| Information |
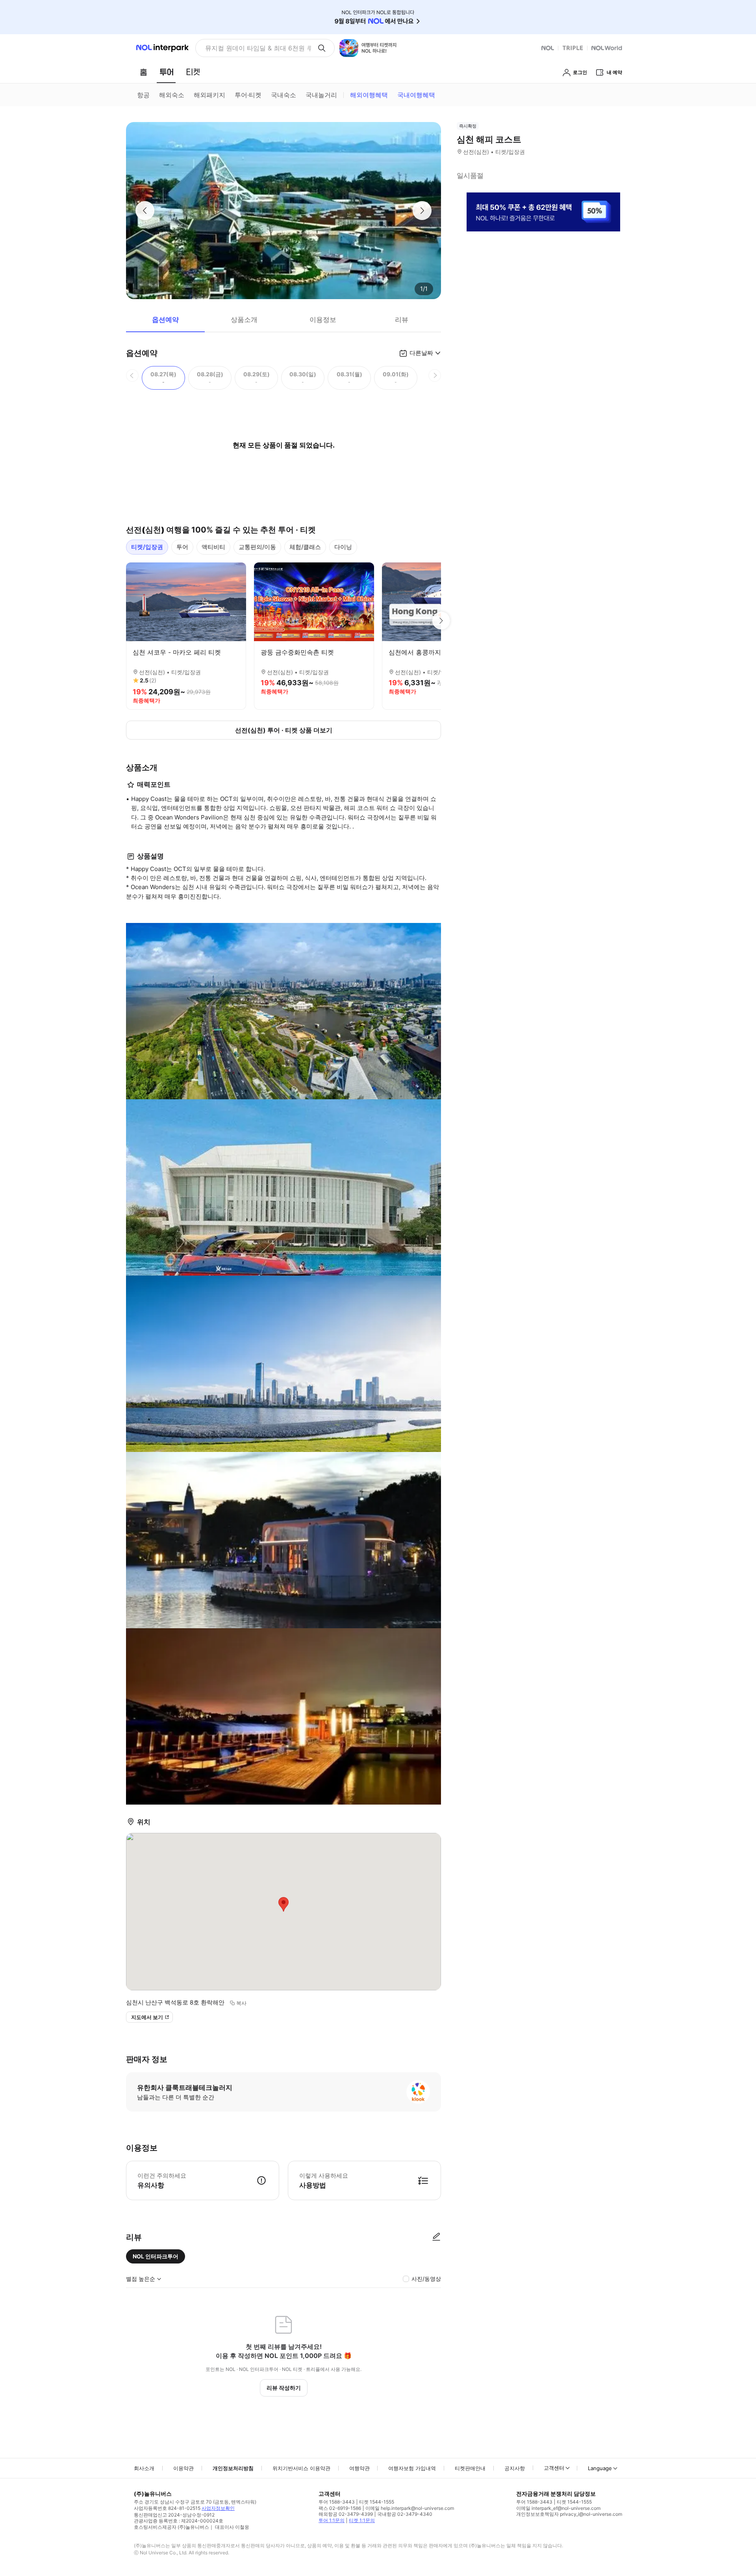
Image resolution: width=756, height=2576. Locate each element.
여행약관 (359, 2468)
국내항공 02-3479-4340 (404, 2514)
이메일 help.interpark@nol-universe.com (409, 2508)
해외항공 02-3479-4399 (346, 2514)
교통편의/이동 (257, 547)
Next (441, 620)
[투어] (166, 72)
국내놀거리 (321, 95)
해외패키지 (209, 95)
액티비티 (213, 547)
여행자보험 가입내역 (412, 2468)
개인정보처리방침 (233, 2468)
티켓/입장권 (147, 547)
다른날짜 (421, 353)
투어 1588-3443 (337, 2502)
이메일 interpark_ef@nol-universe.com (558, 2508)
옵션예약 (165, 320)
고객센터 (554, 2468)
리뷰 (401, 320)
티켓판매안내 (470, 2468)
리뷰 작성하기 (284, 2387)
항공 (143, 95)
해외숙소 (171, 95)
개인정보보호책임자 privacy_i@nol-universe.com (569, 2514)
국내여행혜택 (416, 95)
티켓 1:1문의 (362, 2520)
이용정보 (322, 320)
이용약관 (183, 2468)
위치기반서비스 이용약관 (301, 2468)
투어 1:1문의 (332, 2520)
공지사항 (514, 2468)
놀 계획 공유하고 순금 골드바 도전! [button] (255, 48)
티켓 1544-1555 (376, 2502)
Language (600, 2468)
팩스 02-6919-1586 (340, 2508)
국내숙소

...

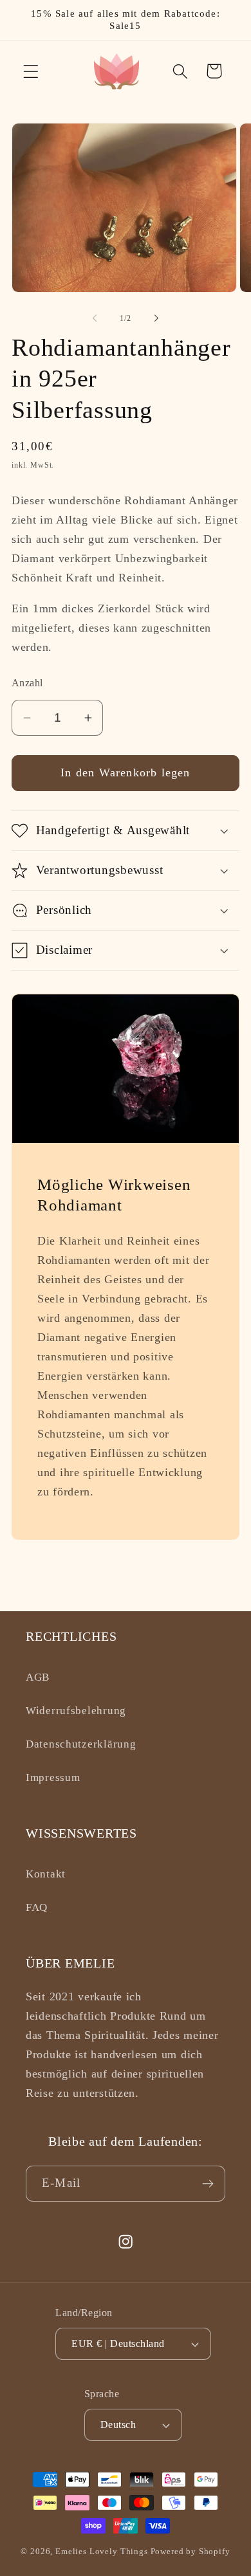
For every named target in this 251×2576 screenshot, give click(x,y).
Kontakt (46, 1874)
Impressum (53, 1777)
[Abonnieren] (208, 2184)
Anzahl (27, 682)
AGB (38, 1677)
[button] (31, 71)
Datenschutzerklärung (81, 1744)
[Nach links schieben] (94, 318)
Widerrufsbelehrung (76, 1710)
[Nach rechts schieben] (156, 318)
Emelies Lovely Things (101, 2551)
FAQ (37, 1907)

| Prompt |
Identify each line in the records above containing the word "universe"; copy those lines.

| Completed exercise |
이메일 help.interpark@nol-universe.com (409, 2508)
이메일 interpark_ef@nol-universe.com (558, 2508)
개인정보보호책임자 privacy_i@nol-universe.com (569, 2514)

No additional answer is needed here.